For U.S. Representative Cal Dooley, co-founder of the New Democrat Coalition, April has been a particularly busy month.

On April 2, Dooley and a group of 23 centrist Democrats introduced a Medicare prescription drug bill (HR 1568), known as the Medicare Rx Now Act of 2003. As the principal author, Dooley followed an approach developed by the Progressive Policy Institute that has the potential to deliver on a promise both parties have thus far failed to keep.

"Many of my colleagues have become frustrated by Congress' failure to consider a fiscally responsible prescription drug proposal that provides legitimate relief to seniors within the Medicare system," Dooley said. "That is why we have developed this alternative to gain support from both sides of the aisle and enact a benefit this year."

The bill's principles are simple yet compelling: reassure the sickest seniors that drug costs won't bankrupt them, help the poorest seniors with comprehensive benefits, provide all seniors with group-purchasing discounts, and don't ruin the coverage that seniors already have.

The benefits are similarly clear-cut: all Medicare beneficiaries would receive catastrophic insurance for drug costs over $4,000 a year. The deductible would be waived for low-income beneficiaries. There would be no premium, and the additional benefits would work with existing coverage, including employer-based retiree policies, privately purchased Medigap supplemental plans, Medicare HMO plans, the Medicaid program for low-income seniors, and other state-based pharmaceutical assistance programs. There are no gaps in the benefits, no extra premiums to pay, and no incentives for employers to drop their retiree coverage.

The drug benefit is also universal: all seniors would get a drug card that would provide discounts for all drug purchases. The card would track all of their drug purchases, helping to prevent harmful drug interactions, and helping Medicare administrators target regions of the country where seniors aren't getting the proper preventive medications, and where disease management programs for seniors with chronic illnesses would be most effective.

"This proposal is just a starting point -- something that can be built upon to expand benefits when additional resources are available," Dooley said. By sticking to the fundamentals, Dooley's bill can be added to in the future with a potentially more lavish drug benefit, and can be integrated into a modernized Medicare program in which preventive medicine through prescription drugs is integral to better health outcomes for seniors.

On another front, Dooley and other centrist Democrats on April 10 introduced the Asbestos Victims' Compensation Act of 2003 (HR 1737). The bill seeks to address the problem of a rising tide of lawsuits being brought by people who may have been exposed to asbestos but have no actual illness. This in turn is limiting the resources available for victims who have actually suffered asbestos-caused injuries. "The bill," Dooley said, "has broad-based support amongst traditional adversaries -- manufacturers and trial lawyers, insurance companies and doctors."

To date, companies have paid more than $20 billion in asbestos-related claims, with a much as $200 billion in liability remaining. Already, thousands of workers have lost their jobs; pensions and savings have been wiped out.

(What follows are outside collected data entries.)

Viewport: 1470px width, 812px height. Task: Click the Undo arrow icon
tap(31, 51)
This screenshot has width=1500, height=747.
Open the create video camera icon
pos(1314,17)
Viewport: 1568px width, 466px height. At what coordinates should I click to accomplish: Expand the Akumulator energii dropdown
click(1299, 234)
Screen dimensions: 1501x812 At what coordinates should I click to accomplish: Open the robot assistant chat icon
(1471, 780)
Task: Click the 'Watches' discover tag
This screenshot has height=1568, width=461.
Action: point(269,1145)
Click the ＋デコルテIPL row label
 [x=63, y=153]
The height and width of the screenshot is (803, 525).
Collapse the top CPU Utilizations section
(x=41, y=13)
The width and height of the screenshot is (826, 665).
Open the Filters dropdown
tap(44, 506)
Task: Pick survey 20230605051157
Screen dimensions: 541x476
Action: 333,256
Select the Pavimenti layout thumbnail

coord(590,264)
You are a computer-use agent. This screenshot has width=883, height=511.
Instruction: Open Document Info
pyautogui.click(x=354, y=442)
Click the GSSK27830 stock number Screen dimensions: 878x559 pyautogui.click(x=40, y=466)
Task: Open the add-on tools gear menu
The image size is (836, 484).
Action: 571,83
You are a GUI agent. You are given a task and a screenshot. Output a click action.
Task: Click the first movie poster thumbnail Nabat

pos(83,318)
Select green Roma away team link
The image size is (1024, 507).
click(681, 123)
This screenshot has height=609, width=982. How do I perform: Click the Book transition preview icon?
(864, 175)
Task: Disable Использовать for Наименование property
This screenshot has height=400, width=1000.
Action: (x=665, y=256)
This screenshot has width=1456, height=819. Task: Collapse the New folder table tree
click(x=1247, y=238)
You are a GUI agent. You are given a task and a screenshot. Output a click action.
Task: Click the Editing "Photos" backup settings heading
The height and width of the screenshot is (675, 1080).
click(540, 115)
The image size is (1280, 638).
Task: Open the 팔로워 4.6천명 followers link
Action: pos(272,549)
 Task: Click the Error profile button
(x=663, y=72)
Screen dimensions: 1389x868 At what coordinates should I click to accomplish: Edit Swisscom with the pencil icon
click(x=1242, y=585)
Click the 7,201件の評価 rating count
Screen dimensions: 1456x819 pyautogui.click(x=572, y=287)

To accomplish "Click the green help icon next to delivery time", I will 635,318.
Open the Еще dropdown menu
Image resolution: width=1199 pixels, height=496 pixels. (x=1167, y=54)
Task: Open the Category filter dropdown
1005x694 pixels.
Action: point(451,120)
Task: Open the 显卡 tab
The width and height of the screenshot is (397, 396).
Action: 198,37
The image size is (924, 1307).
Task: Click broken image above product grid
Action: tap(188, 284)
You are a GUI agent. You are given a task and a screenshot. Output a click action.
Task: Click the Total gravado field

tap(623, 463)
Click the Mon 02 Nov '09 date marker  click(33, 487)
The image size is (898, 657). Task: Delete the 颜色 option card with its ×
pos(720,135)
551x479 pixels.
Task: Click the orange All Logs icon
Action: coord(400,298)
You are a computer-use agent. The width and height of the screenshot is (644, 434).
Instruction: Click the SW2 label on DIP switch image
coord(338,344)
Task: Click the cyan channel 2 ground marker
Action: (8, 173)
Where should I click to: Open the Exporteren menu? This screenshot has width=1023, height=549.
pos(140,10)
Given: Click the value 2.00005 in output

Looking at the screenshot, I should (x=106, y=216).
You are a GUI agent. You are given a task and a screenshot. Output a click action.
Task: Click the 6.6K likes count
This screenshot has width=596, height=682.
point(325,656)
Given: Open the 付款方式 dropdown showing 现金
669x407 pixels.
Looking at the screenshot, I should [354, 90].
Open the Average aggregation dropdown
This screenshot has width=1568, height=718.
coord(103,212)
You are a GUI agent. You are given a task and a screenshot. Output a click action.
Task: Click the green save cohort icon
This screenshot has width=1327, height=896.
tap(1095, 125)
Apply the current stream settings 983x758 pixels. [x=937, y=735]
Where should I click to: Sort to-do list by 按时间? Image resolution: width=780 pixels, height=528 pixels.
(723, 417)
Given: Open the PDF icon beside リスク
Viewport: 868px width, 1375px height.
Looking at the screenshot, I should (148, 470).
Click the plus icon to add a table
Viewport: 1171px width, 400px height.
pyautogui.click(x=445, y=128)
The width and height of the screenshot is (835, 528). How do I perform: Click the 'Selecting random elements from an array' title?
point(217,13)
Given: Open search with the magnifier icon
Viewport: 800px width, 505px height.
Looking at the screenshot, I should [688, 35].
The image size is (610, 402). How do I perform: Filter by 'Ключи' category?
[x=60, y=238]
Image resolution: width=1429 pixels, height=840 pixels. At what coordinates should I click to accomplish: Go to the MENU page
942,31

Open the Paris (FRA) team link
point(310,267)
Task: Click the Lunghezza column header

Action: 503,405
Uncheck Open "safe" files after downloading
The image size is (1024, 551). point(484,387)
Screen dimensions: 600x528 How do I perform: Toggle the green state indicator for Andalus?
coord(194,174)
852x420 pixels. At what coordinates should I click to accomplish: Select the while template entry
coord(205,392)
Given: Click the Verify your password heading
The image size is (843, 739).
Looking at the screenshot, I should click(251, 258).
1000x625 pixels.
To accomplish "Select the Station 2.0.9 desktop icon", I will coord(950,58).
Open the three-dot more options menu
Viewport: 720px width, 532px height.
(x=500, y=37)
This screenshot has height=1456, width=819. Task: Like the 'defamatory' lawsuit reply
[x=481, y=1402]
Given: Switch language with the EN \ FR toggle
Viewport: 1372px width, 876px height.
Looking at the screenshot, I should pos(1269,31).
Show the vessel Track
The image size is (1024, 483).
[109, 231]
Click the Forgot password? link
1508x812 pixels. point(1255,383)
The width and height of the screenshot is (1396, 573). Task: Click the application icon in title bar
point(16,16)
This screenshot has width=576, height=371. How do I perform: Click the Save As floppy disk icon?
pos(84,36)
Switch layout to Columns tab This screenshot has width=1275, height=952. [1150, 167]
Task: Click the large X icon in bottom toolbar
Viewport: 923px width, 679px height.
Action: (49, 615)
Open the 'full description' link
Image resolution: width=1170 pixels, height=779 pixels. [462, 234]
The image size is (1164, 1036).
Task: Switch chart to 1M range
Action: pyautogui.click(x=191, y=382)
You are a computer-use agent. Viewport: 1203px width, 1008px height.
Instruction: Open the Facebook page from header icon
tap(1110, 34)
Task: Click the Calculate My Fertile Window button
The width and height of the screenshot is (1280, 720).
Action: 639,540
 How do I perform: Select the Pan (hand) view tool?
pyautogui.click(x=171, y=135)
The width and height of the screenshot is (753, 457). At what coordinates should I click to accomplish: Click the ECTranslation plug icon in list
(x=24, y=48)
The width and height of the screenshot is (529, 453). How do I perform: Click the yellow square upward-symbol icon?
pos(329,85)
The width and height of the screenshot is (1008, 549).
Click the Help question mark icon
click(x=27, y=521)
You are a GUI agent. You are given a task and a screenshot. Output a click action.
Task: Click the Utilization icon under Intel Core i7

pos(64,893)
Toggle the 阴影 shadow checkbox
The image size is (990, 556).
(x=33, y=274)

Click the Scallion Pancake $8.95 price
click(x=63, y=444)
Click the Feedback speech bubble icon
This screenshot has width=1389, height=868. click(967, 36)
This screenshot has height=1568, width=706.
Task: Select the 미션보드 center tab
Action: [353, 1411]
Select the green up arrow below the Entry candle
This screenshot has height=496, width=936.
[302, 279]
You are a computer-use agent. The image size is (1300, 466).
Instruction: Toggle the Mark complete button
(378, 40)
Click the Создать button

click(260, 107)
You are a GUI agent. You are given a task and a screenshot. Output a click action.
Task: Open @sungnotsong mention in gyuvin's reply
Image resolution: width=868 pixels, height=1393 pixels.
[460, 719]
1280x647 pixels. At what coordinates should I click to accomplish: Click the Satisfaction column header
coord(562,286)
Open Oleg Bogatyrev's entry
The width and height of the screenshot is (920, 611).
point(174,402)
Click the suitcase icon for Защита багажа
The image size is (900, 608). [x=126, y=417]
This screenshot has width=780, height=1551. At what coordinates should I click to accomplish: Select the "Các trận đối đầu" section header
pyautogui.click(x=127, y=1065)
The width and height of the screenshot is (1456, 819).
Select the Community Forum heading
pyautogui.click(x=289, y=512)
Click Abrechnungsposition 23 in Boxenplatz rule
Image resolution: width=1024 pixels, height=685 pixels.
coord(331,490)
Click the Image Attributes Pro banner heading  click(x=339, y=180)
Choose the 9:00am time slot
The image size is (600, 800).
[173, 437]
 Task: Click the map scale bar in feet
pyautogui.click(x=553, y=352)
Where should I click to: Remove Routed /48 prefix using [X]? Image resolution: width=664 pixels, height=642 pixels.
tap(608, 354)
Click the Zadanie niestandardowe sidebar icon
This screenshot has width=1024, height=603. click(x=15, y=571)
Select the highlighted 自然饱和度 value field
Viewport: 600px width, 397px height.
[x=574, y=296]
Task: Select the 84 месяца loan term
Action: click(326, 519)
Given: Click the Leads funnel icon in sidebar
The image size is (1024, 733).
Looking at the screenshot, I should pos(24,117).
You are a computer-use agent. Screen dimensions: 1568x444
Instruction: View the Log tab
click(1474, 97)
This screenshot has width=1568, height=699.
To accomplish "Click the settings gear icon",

Yet ironically, claimants receive as little as 37 cents out of every dollar paid by defendants because of transaction costs and attorneys fees, and they often must wait for years to get to trial or settlement, according to a recent study by the RAND Institute for Civil Justice.

Dooley called the asbestos litigation system "broken." "What we have now," he added, "is a first-come, first-serve approach that does nothing to protect those who are sick. This bill develops fair medical standards and provides the best chance for real reform this year."